Compton urges area residents to be aware of weather alerts and heat index warnings, which are issued by the National Weather Service. When a heat index warning is issued, individuals should be prepared to spend the day in a cool area.
"When you are outside for any type of activity it is important to be well hydrated," said Compton. "Drink water or a sports drink cut with 50 percent water. Beverages like Gatorade and Powerade have a lot of sugar in them, so they should be diluted with water.
"Water is always the best thing to drink," said Compton. "Coffee, tea and pop will dehydrate you. Drinking lots of pop when you are thirsty will dry you out even more."
If heat illness or injury is suspected, the person should be moved to a cool environment immediately, Compton.

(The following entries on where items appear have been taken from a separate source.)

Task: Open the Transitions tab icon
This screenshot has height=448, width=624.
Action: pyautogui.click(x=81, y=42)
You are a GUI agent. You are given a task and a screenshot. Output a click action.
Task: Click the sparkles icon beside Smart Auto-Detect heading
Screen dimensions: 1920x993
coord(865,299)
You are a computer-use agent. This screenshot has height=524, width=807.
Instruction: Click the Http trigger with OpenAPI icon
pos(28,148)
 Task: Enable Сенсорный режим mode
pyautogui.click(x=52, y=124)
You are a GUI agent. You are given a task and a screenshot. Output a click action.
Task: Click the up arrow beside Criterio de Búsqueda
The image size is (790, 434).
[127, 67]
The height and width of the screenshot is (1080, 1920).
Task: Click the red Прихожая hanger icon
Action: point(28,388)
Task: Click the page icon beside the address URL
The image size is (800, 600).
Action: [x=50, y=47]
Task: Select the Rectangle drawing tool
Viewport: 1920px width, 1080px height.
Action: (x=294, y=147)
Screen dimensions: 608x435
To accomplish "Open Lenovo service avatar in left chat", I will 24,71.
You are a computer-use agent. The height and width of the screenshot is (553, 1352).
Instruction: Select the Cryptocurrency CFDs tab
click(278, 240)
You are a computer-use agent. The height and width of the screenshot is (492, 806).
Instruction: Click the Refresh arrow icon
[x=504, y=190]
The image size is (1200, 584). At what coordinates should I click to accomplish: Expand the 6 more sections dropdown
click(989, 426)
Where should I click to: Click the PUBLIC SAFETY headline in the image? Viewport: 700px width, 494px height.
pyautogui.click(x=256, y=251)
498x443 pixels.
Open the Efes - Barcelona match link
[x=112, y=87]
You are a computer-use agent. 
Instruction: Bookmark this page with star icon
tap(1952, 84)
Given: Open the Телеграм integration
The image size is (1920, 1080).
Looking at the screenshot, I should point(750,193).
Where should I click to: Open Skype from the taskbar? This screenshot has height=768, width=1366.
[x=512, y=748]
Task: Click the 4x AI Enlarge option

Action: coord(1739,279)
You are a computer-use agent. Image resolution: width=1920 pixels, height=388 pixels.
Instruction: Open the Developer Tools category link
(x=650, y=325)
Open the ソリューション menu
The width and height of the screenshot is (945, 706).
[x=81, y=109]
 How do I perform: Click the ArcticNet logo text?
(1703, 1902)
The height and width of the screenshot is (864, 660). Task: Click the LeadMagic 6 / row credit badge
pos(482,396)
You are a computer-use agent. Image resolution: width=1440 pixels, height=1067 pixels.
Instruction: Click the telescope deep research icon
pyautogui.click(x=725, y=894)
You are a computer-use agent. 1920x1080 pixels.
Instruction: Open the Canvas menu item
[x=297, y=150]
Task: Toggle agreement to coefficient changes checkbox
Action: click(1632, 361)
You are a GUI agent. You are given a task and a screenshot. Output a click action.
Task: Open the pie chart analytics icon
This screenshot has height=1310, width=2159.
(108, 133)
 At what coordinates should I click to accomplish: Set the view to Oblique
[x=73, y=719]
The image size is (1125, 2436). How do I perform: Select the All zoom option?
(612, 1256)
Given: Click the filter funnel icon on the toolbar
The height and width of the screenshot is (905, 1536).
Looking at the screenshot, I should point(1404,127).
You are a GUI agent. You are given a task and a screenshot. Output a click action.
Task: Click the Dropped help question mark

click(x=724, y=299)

"Most heat illnesses start out with cramping muscles, which are known as heat cramps," said Compton. "Those individuals should be given small amounts of water to drink. If they begin to feel nausea, they should be taken to the emergency room."
If an individual becomes pale or cool to the touch and begins sweating profusely, heat exhaustion is likely occurring.
"When their skin becomes clammy a true medical emergency exists, and they should seek medical attention," said Compton. "The most dangerous heat illness is heat stroke. During heat stroke the body temperature rises above 106 degrees and the person stops sweating. This is a life and death emergency. Someone suffering from heat stroke can die fairly quickly."
If heat stroke is suspected, the individual should be taken to the emergency room immediately.
"Individuals should always watch for heat cramps, which are painful muscle spasms," said Compton. "If heat cramps are recognized and treated, it can prevent the individual from getting worse.
"The predictions are for us to see a very hot, dry summer this year," said Compton. "Area residents must be concerned about keeping themselves out of the heat as much as possible during times of extreme heat and humidity."
The Missouri Department of Health and Senior Services offers the following tips to prevent heat-related illness:
* Be aware of the warning signs, which can include light-headedness, mild nausea, confusion, sleepiness and profuse sweating.
* Schedule outdoor activities before noon or in the evening.
* Wear sunscreen to prevent sunburn, which can affect the body's ability to cool itself.
* Check on elderly friends and family members during times of extreme heat.
* Wear lightweight, light-colored, loose-fitting clothing.
* Increase fluid intake regardless of activity level.
* Avoid drinks containing caffeine, alcohol or large amounts of sugar, hot foods and heavy meals.
* Do not leave infants, children or pets unattended in parked cars or other hot environments.